[AVAILABLE DATA Boundary: Start]
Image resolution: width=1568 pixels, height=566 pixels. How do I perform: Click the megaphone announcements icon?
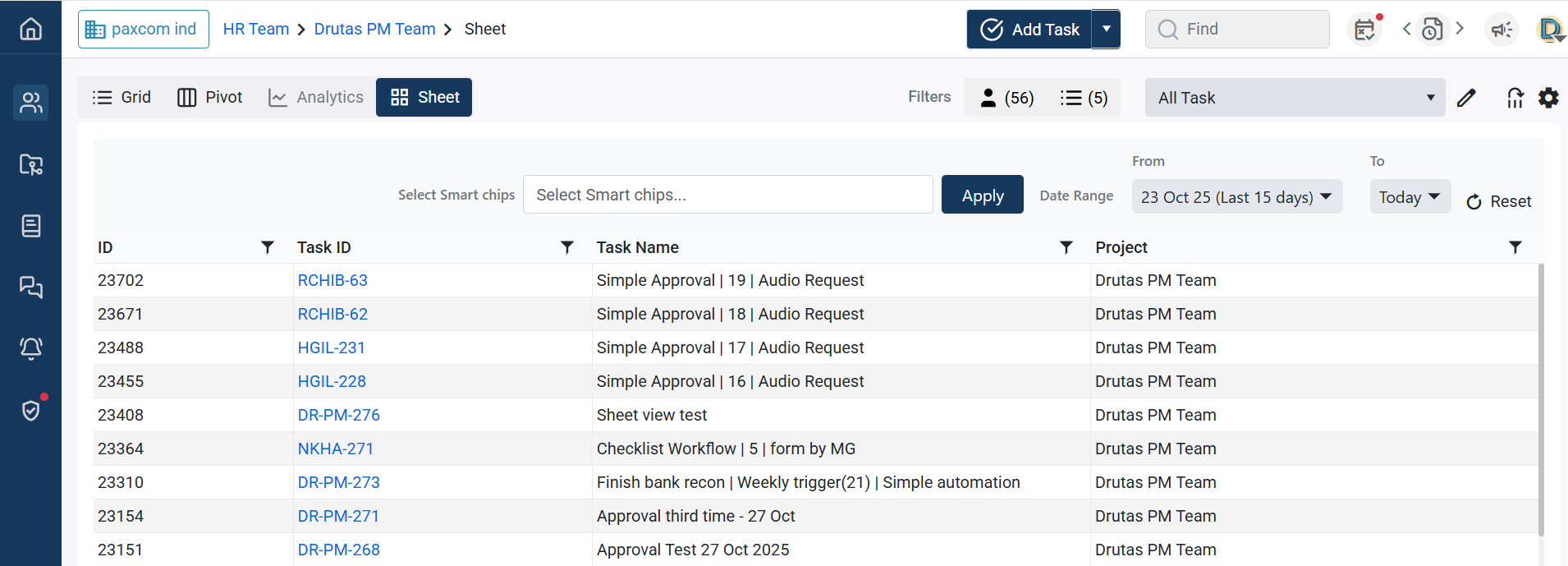point(1502,30)
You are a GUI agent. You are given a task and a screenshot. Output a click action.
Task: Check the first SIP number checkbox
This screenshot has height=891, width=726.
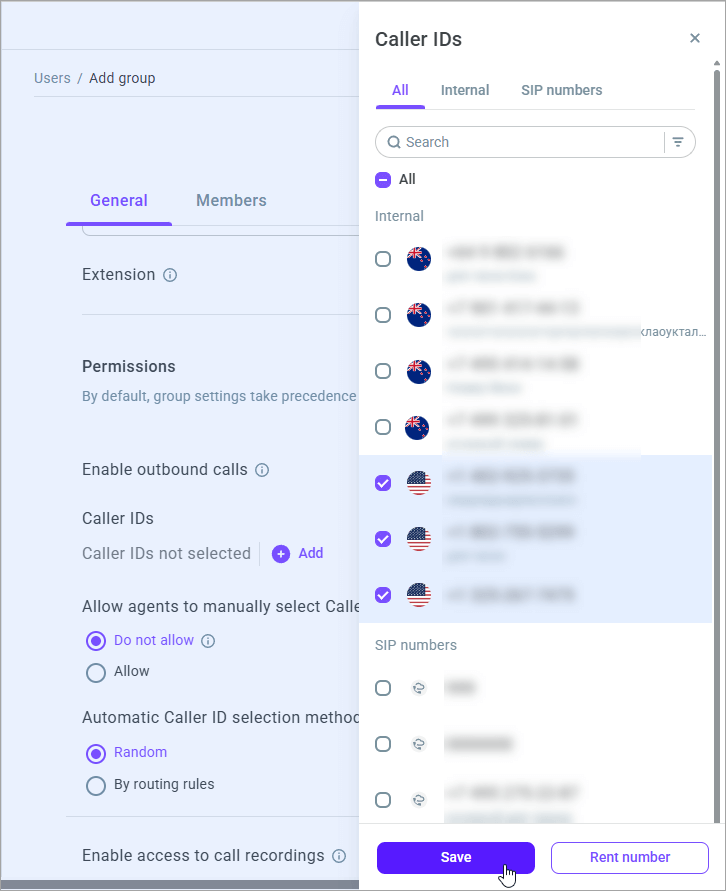[383, 688]
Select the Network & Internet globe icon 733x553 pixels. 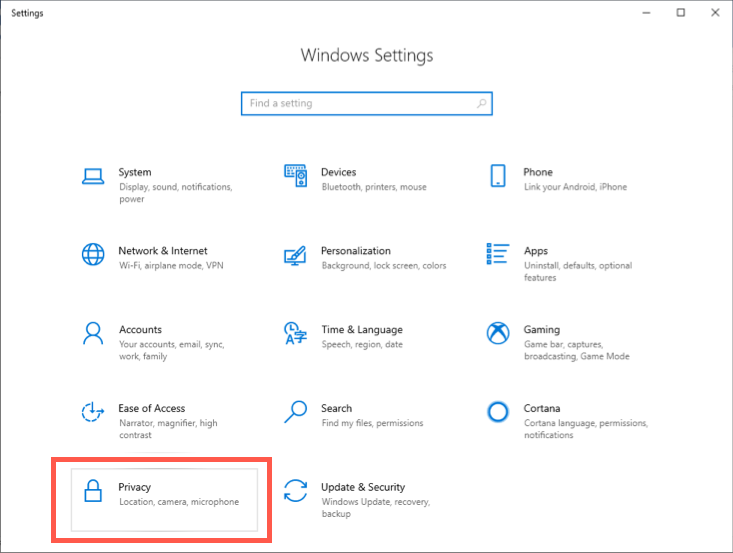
[AVAILABLE DATA Boundary: End]
**WORK REQUEST**
Leaving out all pictures, transcribe the listing exactly.

**RESPONSE TO THE EXERCISE**
Image resolution: width=1568 pixels, height=566 pixels. How do I perform: Click the megaphone announcements icon?
point(1502,30)
You are a GUI agent. You are given a task and a screenshot. Output a click action.
Task: Check the first SIP number checkbox
This screenshot has height=891, width=726.
[383, 688]
Select the Network & Internet globe icon 733x553 pixels. 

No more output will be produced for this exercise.